Start of DATA TO PROCESS

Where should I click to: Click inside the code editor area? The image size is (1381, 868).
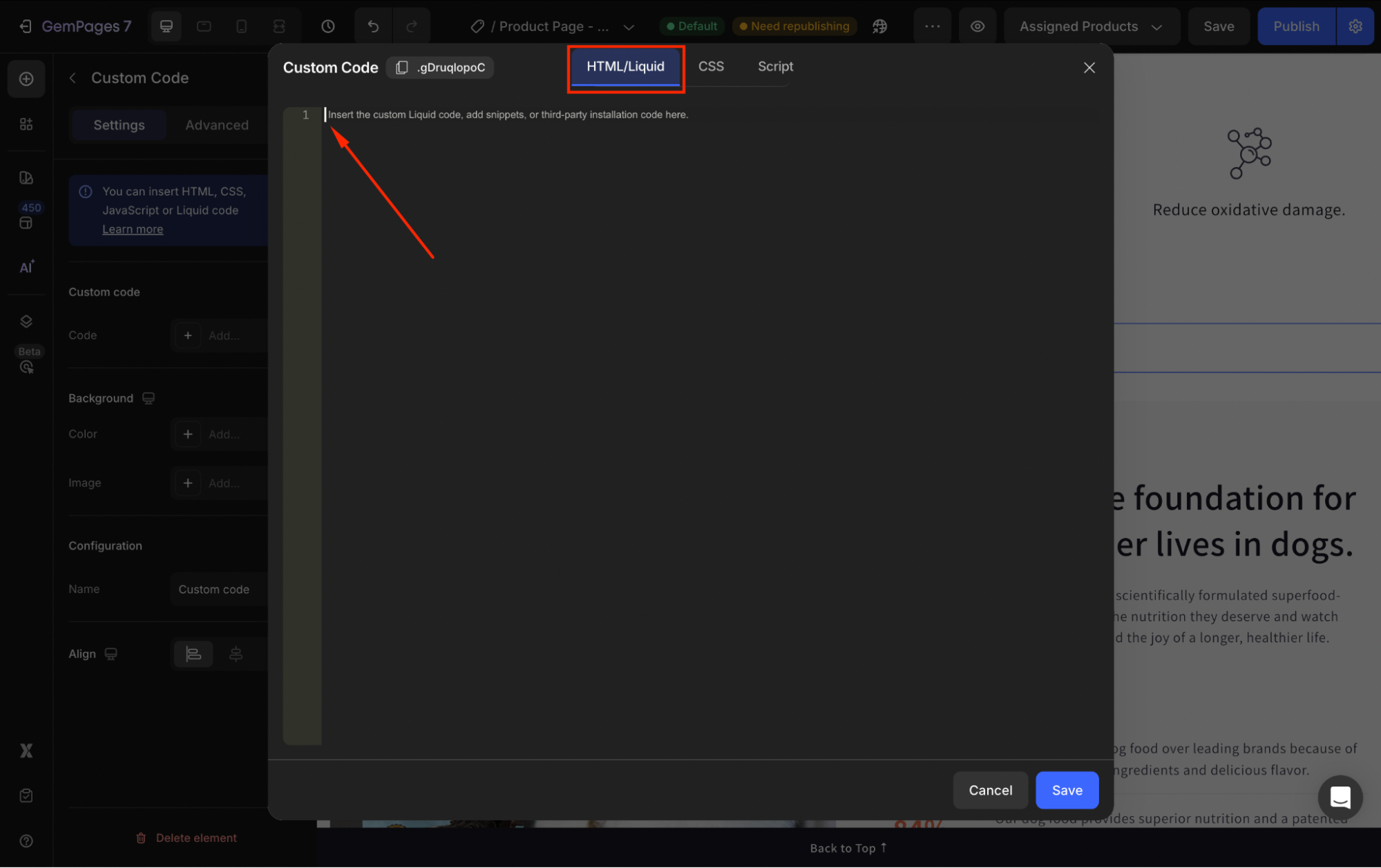(x=622, y=276)
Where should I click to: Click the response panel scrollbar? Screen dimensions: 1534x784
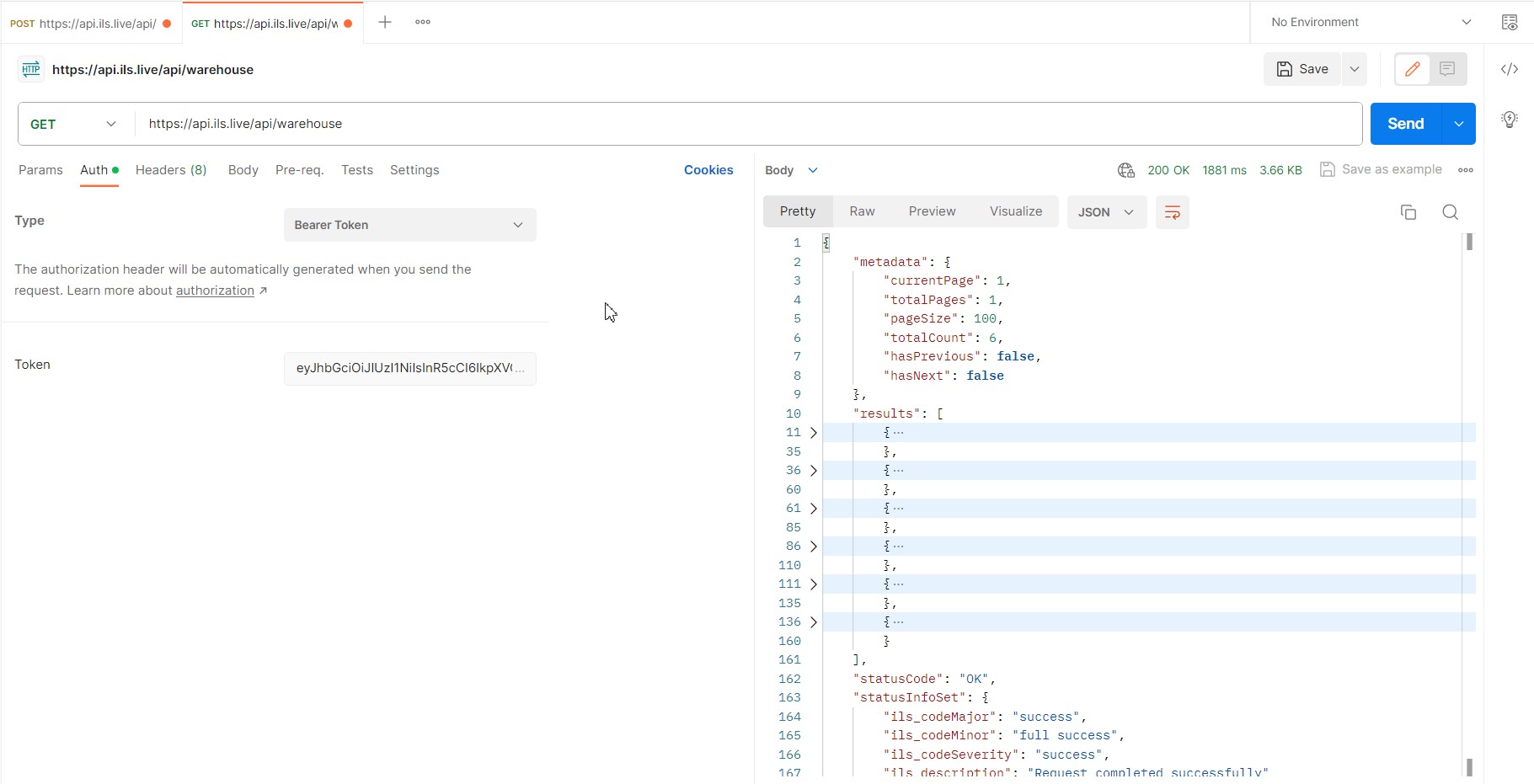click(1469, 243)
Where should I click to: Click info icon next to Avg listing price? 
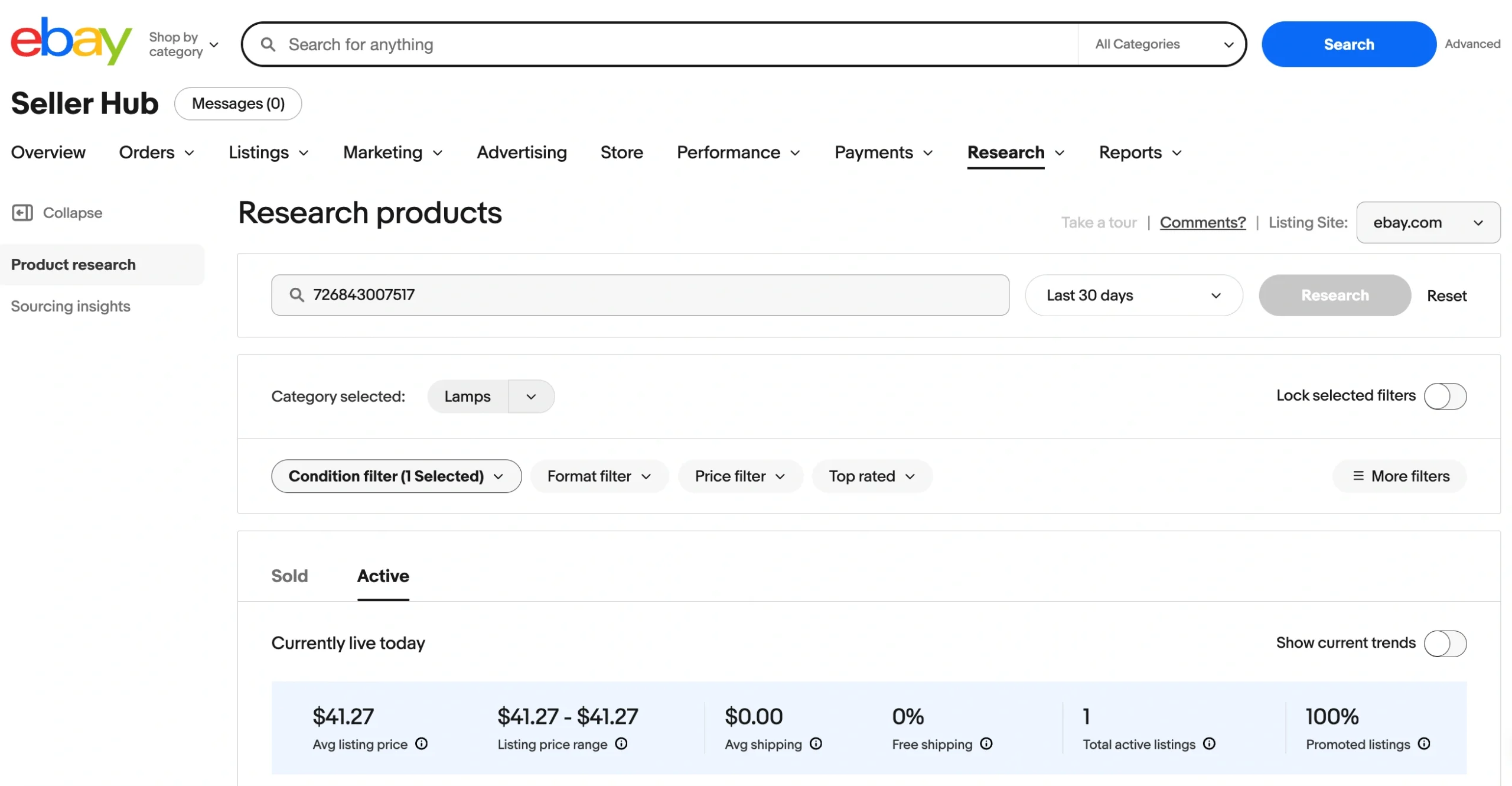[421, 744]
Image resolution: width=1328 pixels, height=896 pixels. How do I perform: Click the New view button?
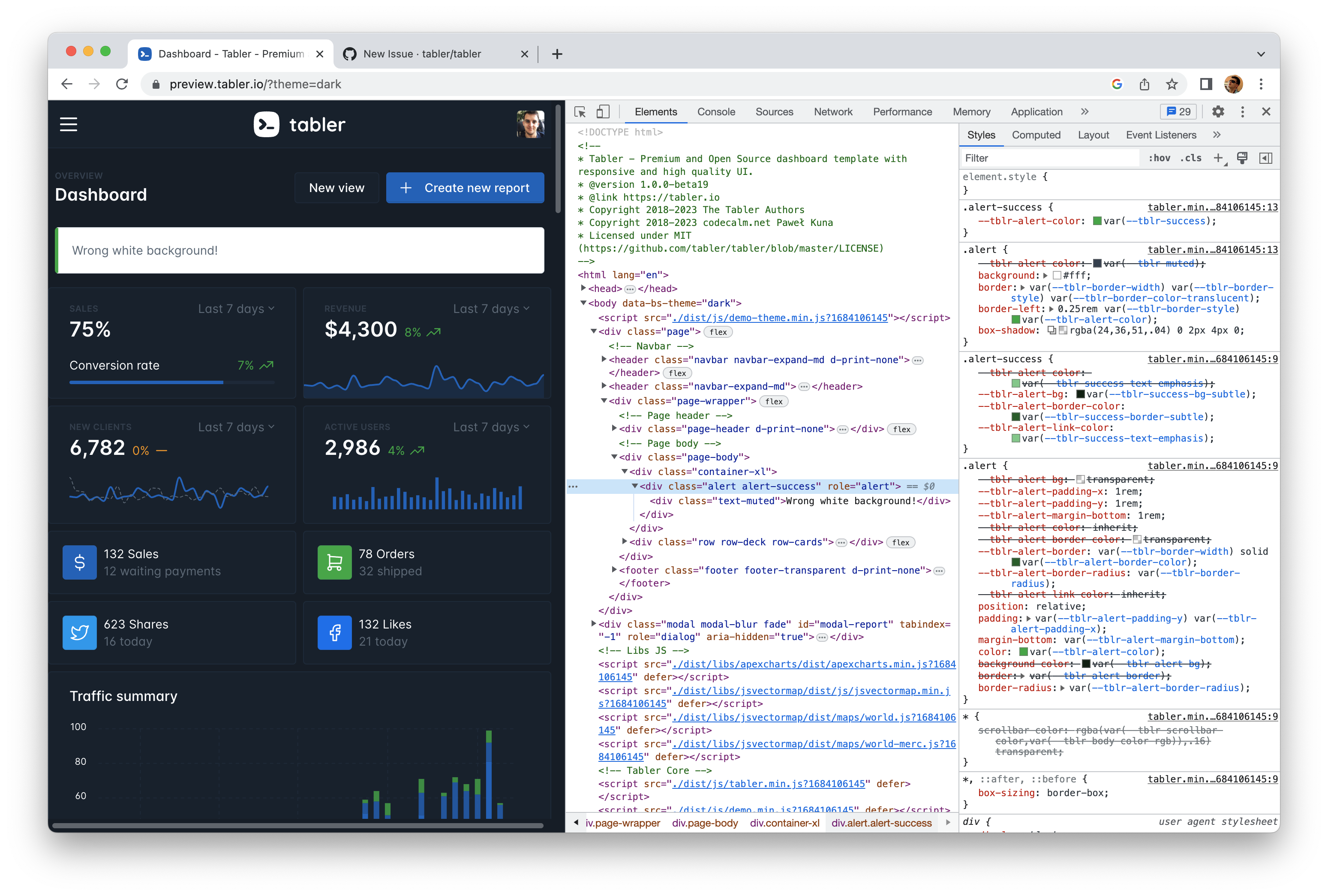[337, 187]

End of DATA TO PROCESS

PROBLEM TO SOLVE:
Pictures excluded, output exactly the line that contains "Where should I click to: Click the" and every line after it to the end of the data above.

OUTPUT OF THE EXERCISE:
Where should I click to: Click the response panel scrollbar? Screen dimensions: 1534x784
click(1469, 243)
Where should I click to: Click info icon next to Avg listing price? 
[421, 744]
Image resolution: width=1328 pixels, height=896 pixels. How do I perform: Click the New view button?
[337, 187]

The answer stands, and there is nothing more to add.